I'm really frustrated trying to get my dual-boot setup with Arch Linux and Windows stable. It started off working perfectly with GRUB, but after I edited some configs for Hyprland and rebooted, GRUB just disappeared. I've tried reinstalling rEFInd, but even though the installer shows success, my BIOS ignores it. I've gone through reinstalling GRUB cleanly, wiping extra loaders, and even copying GRUB's EFI file to a fallback location, but nothing has worked. The only boot options my BIOS recognizes are 'Windows Boot Manager' and 'Linpus Lite,' leading me to a GRUB rescue shell instead of the proper GRUB menu. I just want a setup that allows my BIOS to boot GRUB or rEFInd reliably and show the Windows entry in its menu. Should I just move everything to the Windows EFI partition or can I get the Arch EFI partition to be recognized?
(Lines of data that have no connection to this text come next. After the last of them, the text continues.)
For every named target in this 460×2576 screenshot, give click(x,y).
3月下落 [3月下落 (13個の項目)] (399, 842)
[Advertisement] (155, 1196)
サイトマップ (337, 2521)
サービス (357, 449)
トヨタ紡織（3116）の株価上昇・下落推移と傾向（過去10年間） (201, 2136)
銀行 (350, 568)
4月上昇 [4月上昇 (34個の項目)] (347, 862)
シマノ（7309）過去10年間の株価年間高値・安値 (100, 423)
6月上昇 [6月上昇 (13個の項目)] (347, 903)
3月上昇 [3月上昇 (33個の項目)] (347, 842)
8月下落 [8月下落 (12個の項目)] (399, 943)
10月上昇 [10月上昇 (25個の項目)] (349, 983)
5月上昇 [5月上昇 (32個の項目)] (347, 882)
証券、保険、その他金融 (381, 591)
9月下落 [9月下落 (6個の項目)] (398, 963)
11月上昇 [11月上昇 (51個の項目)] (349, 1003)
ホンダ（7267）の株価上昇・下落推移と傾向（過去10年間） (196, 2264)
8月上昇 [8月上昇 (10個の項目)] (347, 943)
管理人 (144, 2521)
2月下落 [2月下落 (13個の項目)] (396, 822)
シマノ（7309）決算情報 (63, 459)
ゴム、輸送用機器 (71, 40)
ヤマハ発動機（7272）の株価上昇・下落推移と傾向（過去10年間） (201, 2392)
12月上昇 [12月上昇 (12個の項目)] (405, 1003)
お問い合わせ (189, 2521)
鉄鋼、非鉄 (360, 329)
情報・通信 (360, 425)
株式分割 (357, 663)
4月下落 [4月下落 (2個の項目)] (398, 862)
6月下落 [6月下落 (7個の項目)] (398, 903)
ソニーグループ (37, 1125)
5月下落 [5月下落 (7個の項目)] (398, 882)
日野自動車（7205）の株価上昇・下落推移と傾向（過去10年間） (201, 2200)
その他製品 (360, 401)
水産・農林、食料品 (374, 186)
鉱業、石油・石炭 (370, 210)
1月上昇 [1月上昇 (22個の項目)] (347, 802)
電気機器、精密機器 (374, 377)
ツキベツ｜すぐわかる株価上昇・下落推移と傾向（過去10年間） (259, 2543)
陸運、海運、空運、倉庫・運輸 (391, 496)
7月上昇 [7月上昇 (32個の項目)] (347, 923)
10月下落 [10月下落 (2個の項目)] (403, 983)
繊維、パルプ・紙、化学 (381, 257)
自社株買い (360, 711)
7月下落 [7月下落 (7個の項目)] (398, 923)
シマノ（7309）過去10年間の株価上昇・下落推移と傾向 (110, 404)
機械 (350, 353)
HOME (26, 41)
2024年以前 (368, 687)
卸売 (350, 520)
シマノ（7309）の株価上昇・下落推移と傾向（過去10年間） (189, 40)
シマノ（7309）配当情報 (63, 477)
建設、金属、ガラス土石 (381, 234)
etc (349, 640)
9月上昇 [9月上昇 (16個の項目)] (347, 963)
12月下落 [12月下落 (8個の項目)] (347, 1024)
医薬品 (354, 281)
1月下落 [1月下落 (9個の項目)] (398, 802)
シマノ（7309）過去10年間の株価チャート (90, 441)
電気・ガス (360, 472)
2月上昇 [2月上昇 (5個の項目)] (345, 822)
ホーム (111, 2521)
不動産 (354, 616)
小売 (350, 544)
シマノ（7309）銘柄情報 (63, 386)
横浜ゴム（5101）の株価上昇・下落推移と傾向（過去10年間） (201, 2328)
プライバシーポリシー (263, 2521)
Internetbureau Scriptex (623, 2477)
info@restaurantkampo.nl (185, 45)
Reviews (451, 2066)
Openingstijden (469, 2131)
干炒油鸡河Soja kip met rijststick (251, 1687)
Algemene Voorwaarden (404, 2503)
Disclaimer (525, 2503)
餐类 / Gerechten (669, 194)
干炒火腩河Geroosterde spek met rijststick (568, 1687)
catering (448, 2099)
Is there a drastic solution I can take to reset everything but the essential Microsoft files? I'd love any advice, especially from those who've dealt with persistent BIOS/UEFI boot issues!

3 Answers

Answered By TechSavvyDude77 On

Have you considered repairing GRUB directly from the Arch install? The method can be a bit obscure, but using SuperGrub2 could help boot into your system, then you could reinstall GRUB easily. Just make sure you're mounting the EFI partition correctly since Arch uses /boot for this instead of /boot/efi which some other distros prefer. After that, might want to clean up any faulty EFI entries with efibootmgr to avoid confusion in the future. Hope you get it sorted!

RustyNailZ92 -

That's a good point! I might give SuperGrub2 a try if I can't fix it with what I've done already. Thanks for the tip!

Answered By GeekyGamer88 On

You might want to try installing GRUB to the removable path, especially since you mentioned that Linpus Lite keeps interfering. There's a helpful section in the Arch Wiki about GRUB’s installation that can guide you on this. It could potentially resolve the issue where your BIOS keeps defaulting to that. Good luck!

RustyNailZ92 -

Thanks for the suggestion! I’ll definitely check out the Arch Wiki page you mentioned to see if that helps.

Answered By HelpfulBot77 On

Just a friendly reminder to always mention your distro and hardware details in your tech queries! It helps the community give you better suggestions. Keep troubleshooting, you’ve got this!